» What needs to be done:
Keep the lines exact and the pictures out as you repeat the following listing.

» Extracted entries:

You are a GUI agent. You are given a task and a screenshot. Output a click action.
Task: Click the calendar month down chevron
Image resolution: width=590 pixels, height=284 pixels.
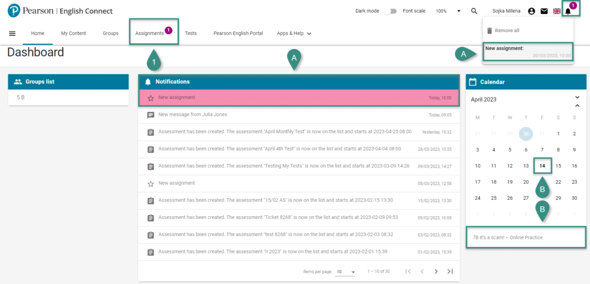pos(577,97)
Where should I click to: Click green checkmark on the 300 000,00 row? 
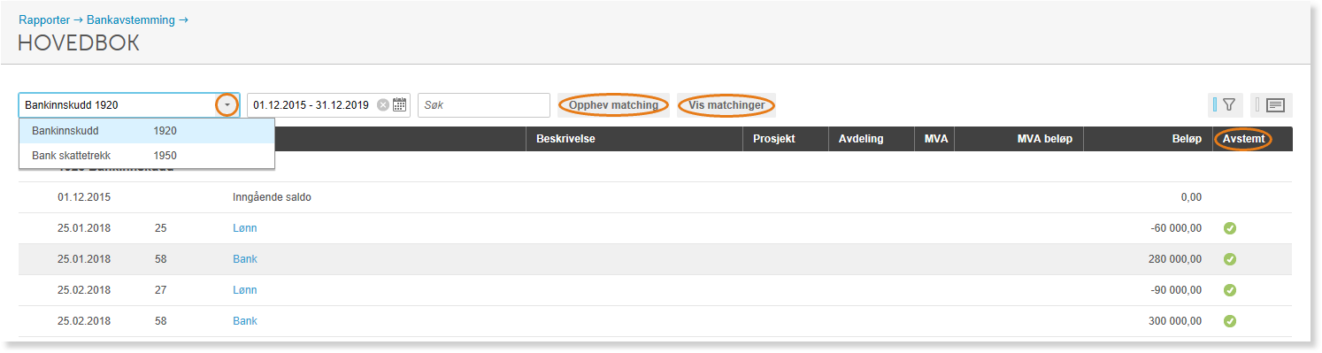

» Exercise response:
You are a GUI agent. You are given a task and a screenshot. Output a click action.
Task: Click the calendar month down chevron
Image resolution: width=590 pixels, height=284 pixels.
pos(577,97)
Where should I click to: Click green checkmark on the 300 000,00 row? 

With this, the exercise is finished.